8. You’re also a novelist. What’s the relationship between this book and the mystery series you just started?

No relationship, really, except they both come out of my experience with and interest in animals. I’ve always been a jack-of-all-trades — I was about to give some examples from my youth, but what more do you need than “professor of theoretical linguistics turned animal keeper.” As a writer, it’s the same — I’ve written newspaper articles, I’ve written candy reviews for a blog, I’ve got novels in different genres in the works. I’m one of those animals that is easily bored and makes trouble for the keepers if I don’t get a lot of enrichment.
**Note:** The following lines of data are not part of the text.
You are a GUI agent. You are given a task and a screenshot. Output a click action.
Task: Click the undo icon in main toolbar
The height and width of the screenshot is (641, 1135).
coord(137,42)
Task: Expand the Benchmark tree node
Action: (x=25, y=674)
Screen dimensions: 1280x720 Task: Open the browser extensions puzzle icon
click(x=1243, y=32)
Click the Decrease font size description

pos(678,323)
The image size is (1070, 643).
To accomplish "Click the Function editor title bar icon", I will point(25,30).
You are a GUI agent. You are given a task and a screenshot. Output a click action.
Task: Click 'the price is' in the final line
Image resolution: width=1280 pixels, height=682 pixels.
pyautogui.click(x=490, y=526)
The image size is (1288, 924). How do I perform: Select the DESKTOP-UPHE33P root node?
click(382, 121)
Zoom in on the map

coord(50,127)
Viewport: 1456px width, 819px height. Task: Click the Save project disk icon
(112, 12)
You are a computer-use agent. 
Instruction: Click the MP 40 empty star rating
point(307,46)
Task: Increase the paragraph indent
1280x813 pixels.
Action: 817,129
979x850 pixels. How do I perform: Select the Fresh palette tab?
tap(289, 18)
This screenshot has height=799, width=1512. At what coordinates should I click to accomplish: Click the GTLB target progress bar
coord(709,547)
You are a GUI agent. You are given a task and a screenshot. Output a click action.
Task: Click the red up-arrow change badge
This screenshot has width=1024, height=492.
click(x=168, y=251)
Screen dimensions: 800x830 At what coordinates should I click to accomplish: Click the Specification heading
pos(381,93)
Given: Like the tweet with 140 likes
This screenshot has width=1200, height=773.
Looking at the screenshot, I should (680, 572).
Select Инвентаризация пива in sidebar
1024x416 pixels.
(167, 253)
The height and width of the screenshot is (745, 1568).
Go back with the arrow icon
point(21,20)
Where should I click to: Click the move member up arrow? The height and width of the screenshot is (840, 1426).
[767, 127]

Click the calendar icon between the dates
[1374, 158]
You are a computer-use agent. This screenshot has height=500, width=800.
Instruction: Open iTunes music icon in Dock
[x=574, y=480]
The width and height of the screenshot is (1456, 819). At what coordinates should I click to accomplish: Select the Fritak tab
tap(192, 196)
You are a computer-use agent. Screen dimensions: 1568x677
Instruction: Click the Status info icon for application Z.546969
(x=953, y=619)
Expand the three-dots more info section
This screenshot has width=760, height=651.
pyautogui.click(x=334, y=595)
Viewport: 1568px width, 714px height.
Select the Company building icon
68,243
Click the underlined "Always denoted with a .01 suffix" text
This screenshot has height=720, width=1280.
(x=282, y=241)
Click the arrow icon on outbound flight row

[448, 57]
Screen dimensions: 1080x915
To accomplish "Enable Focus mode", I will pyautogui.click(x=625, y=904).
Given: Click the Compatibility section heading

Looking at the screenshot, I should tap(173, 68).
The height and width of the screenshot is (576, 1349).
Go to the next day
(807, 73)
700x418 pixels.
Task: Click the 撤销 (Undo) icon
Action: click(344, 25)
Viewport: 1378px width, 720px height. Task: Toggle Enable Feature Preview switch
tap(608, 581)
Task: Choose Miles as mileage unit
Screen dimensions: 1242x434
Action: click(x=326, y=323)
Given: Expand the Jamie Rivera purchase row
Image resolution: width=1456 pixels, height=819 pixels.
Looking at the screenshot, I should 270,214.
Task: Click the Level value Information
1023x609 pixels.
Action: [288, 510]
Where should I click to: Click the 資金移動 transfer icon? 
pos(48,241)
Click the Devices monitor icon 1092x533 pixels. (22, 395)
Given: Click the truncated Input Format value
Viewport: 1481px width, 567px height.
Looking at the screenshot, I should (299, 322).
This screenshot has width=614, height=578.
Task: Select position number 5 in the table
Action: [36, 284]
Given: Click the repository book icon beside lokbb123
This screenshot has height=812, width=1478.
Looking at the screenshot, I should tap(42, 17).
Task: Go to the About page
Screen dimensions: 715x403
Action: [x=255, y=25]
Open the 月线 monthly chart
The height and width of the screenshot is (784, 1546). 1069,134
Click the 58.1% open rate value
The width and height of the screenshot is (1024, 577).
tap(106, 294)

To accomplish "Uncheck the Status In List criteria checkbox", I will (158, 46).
9. When I finished this book, it suddenly occurred to me that this could be a reality show waiting to happen, kind of a cross between “Animal Planet” and “Tosh 2.0.” Has anyone approached you about doing one yet?

No. But I am open to being contacted by anyone with a big checkbook!

10. What’s on your plate right now? What would you ideally like to be doing this time next year?

Realistically, or dreaming big? In my dreams, I’d love to be a huge success with one of the novels I am working on, because it’s so much easier to write books that don’t have a 25-page bibliography. And I’d like to find my fantasy part-time animal keeper job that doesn’t require a long commute and leaves me half the week to write. As long as we’re dreaming, let’s say that in that job, I get to take care of capybaras, sloths, tapirs, maras, wombats, and frogs and salamanders. It’s a dream, so it doesn’t matter that that’s an unlikely combination.

But in the real world, I would be happy to have a followup to Animals Behaving Badly in process, have an agent for the fiction (my current agent only represents my nonfiction), and have enough other work to not be at risk of living in a cardboard box on the street. Writers these days, that’s probably all we can ask for.